From July 1990 to April 1993, 36
lung transplantations in 33 patients were performed in our pediatric transplant program (0.25 to 23 years, mean age 10.3 years). Eight children had been continuously supported with a
ventilator for 3 days to 4.5 years before
transplantation and three were supported by
extracorporeal membrane oxygenation. Indications for
lung transplantation in this pediatric population included the following:
cystic fibrosis (n = 13),
pulmonary hypertension, and associated
congenital heart disease (n = 10),
pulmonary atresia,
ventricular septal defect and nonconfluent pulmonary arteries (n = 3),
pulmonary fibrosis (n = 6), and
acute respiratory distress syndrome (n = 1). Three children underwent retransplantation for acute graft failure (n = 2) or chronic rejection (n = 1).

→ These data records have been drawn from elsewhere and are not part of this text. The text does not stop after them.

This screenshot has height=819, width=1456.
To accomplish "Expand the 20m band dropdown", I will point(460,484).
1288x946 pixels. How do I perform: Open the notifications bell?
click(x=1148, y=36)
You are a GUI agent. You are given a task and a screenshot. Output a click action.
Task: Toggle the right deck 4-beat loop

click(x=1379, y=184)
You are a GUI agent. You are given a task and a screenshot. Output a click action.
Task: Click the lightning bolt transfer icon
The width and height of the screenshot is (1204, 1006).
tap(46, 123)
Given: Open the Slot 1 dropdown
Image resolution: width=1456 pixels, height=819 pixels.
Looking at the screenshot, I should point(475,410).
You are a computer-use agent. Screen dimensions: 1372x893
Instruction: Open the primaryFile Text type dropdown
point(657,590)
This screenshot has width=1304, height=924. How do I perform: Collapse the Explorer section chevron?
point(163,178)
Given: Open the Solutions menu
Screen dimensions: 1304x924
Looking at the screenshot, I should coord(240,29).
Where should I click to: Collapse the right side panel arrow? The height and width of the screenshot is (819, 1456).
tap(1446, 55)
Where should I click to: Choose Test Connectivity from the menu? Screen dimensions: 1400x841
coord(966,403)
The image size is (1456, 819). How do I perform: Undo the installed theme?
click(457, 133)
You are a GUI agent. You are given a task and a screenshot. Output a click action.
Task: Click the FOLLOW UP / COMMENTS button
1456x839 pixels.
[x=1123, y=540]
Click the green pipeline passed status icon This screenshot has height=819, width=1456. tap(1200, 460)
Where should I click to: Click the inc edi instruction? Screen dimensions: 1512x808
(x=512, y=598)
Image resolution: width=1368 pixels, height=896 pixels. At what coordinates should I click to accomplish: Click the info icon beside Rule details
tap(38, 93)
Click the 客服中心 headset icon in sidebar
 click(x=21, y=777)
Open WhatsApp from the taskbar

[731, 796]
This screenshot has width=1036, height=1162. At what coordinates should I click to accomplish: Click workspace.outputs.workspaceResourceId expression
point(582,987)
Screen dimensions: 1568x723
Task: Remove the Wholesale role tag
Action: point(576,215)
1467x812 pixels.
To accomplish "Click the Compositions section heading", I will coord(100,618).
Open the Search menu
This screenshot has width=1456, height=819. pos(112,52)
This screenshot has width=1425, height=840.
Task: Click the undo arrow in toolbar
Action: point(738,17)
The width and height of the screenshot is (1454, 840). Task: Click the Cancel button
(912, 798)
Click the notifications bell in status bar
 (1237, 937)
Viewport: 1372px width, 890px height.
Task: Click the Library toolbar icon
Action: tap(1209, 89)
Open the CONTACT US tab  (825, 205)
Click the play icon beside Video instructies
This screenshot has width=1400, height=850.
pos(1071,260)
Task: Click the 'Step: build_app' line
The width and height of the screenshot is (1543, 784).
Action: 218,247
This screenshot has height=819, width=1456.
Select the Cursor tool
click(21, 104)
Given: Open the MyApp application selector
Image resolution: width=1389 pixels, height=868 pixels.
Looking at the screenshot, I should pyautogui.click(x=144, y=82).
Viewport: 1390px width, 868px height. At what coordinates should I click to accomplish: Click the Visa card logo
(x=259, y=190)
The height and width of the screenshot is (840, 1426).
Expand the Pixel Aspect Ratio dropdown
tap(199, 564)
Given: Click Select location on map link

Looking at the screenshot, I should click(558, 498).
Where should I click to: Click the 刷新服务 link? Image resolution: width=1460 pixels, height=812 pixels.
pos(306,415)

Pulmonary fibrosis was related to complications of treatment of acute of
myelogenous leukemia with
bone marrow transplantation in two children and to
bronchiolitis obliterans,
bronchopulmonary dysplasia,
interstitial pneumonitis, and
Langerhans cell histiocytosis in four others. Thirteen children underwent
lung transplantation and concomitant cardiac repair. Bilateral
lung transplantation,
ventricular septal defect closure and pulmonary homograft reconstruction of the right ventricular outflow tract to the transplanted lungs was performed in three children by means of a new technique that avoids the need for combined
heart-lung transplantation. Two patients had
ventricular septal defect closure and single lung transplant for
Eisenmenger's syndrome, two had
ligation of a
patent ductus arteriosus and
transplantation, three additional children underwent
atrial septal defect closure and
lung transplantation, and two underwent
lung transplantation for congenital
pulmonary vein stenosis. Eight early deaths and three late deaths occurred (actuarial 1-year survival 62%).
Lung transplantation in children has been associated with acceptable early results, although modification of the adult implantation technique has been necessary.
Lung transplantation and repair of complex
congenital heart defects is possible;
heart-lung transplantation may only be required for patients with severe left heart dysfunction and associated pulmonary
vascular disease.
Bronchiolitis obliterans remains a major concern for long-term graft function in pediatric lung transplant recipients.